Fabric data ingestion: what to use when

Data platforms usually fail in two predictable ways: they drown in shadow copies nobody owns, or they calcify around a single ingestion pattern that does not fit every source. Microsoft Fabric offers a broader palette. You can read data where it already lives, replicate operational systems into a governed lake, and run high‑throughput batch and low‑latency streams without wiring a dozen services together. The work isn’t picking a tool; it’s choosing deliberately so your estate stays fast, testable, and governable as it grows.

This guide treats Zero Unmanaged Copies (ZUC) as a strong—but not exclusive—operating model. ZUC constrains where bytes land and keeps lineage simple: if data persists, it is inside OneLake under policy and catalog; if it does not need to persist, you read it in place. Many teams will also continue to run a traditional lakehouse with raw/bronze landings, curated silver, and published gold. Fabric supports both because everything converges on OneLake (the boundary) and Delta (the table format). We evaluate each option with consistent criteria: performance (bulk throughput and end‑to‑end latency), operational surface (how much you must run and monitor), governance posture (where data persists and how it is secured), team ergonomics (SQL, Spark, or low‑code), and table health (file sizes, partitioning, Delta logs).

For clarity: zero‑copy means reading in place. Managed copy means materializing inside OneLake with lineage. Unmanaged copy is anything persisted outside governance—temporary blobs, stray CSV drops, buckets with unclear ownership. ZUC eliminates that last category; a traditional lakehouse allows governed staging and raw landings as part of the pipeline.

Two operating modes you can mix (not choose)

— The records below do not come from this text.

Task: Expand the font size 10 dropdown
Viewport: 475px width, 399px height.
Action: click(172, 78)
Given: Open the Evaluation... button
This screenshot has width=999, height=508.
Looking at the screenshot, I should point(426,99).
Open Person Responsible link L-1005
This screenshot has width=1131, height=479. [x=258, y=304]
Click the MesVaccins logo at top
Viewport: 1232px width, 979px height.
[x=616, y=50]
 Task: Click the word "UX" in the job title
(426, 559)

Zero‑Unmanaged‑Copy (ZUC). Avoid shadow storage. If data moves, it lands in OneLake; if not, read it in place. This favors Shortcuts, Mirroring, and Eventstream to reduce copies and simplify lineage.
Traditional Lakehouse (TLH). Maintain a bronze landing, curate to silver, and publish gold. Allow governed staging when needed. This model is familiar, debuggable, and strong for heavy batch and complex transforms.

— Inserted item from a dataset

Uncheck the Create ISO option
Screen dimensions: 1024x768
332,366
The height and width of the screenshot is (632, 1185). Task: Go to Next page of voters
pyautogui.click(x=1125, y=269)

Use both: ZUC where sources are already analytics‑friendly; TLH where reshaping, merging, or re‑partitioning at scale is the job.

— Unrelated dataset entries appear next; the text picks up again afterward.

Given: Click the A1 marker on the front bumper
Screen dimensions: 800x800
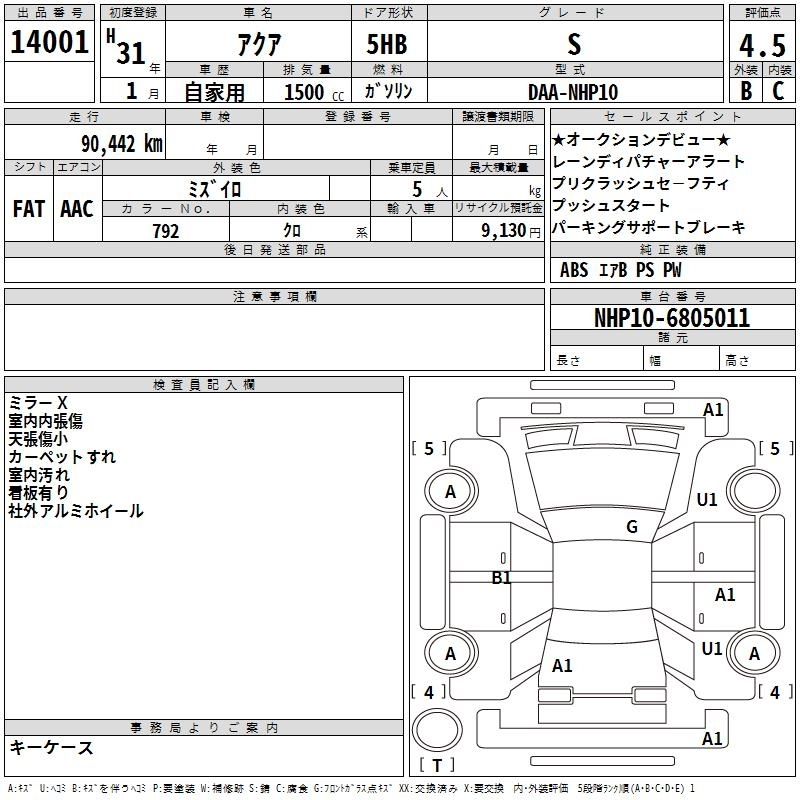Looking at the screenshot, I should 713,409.
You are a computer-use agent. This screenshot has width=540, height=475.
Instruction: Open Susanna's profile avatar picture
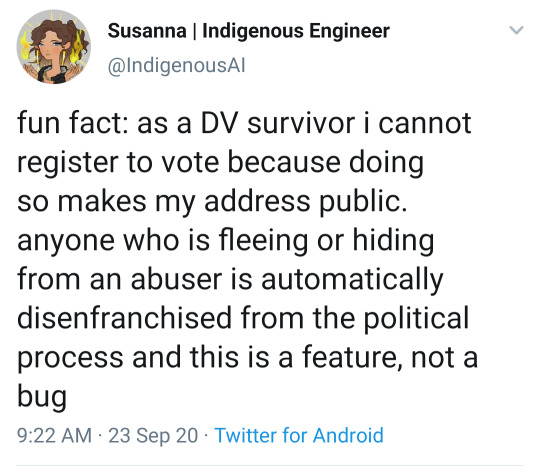click(54, 47)
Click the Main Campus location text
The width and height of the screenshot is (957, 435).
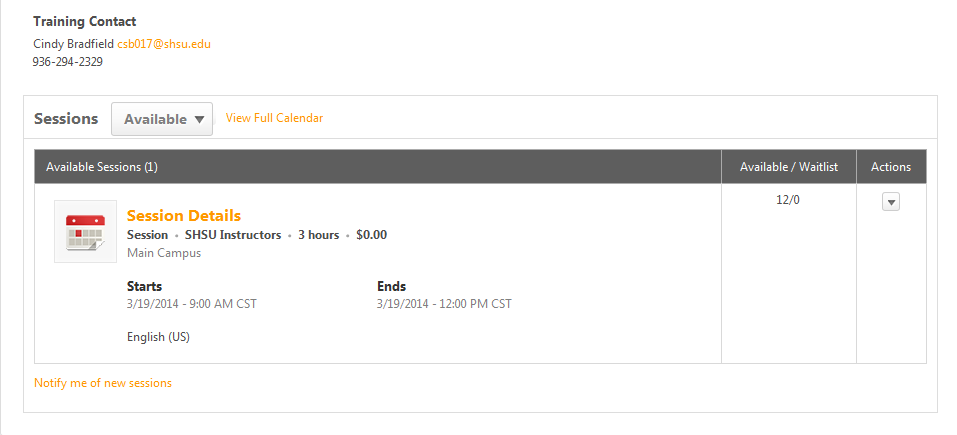164,253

The ingestion toolbox in Fabric

Mechanism	What it is	Performance posture	Fit for ZUC	Fit for TLH	Advantages	Watch‑outs
OneLake Shortcuts	Virtualize external storage (ADLS, S3, other OneLake) with no copy	No ingest time; speed tied to upstream layout and network	Excellent	Good for discovery; materialize later	Instant access; single namespace and auth	Egress/latency depend on source; upstream schema drift is immediate; some features assume local Delta
Mirroring	Managed, near‑real‑time replica of OLTP into OneLake	Low‑latency CDC without DIY plumbing	Strong	Strong (treat as bronze input)	Minimal setup; governed freshness	Source coverage is opinionated; still a copy (though governed)
Pipelines — Copy → Lakehouse	Data Factory‑style Copy landing into Delta	High‑throughput, parallelized columnar writes; V‑Order‑friendly	Strong	Excellent	Rich connectors; schedules, triggers, retries, monitoring	If ends are on‑prem behind different gateways, plan a governed interim hop
Eventstream	Managed streaming to Delta or KQL (Kafka‑friendly)	Low‑latency ingestion; scalable fan‑in	Strong	Strong (append to bronze, then MERGE to silver)	No broker babysitting; clean upsert path	Validate ordering/latency; control steady‑state costs
Warehouse `COPY INTO`	T‑SQL bulk loader into Fabric Warehouse (Delta under the hood)	Very high bandwidth on large files	Strong	Strong (SQL‑first marts)	SQL‑native; great ergonomics	Keep sources inside governance; curate file sizes
Dataflow Gen2	Low‑code Power Query (M) with scheduled refresh	Easy to start; slower at very large scale	Good	Good (ingest + light shaping)	Huge SaaS connector surface; parameters, guardrails	Not for massive merges/heavy ETL; hand off to Spark at scale
Notebooks & Spark Jobs	Code‑first batch/stream transforms and merges	Scales with Spark; you own OPTIMIZE/VACUUM	Strong	Excellent (medallion curation)	Full control; CI/CD‑friendly; testable	Requires discipline; table health drives BI speed (e.g., Direct Lake)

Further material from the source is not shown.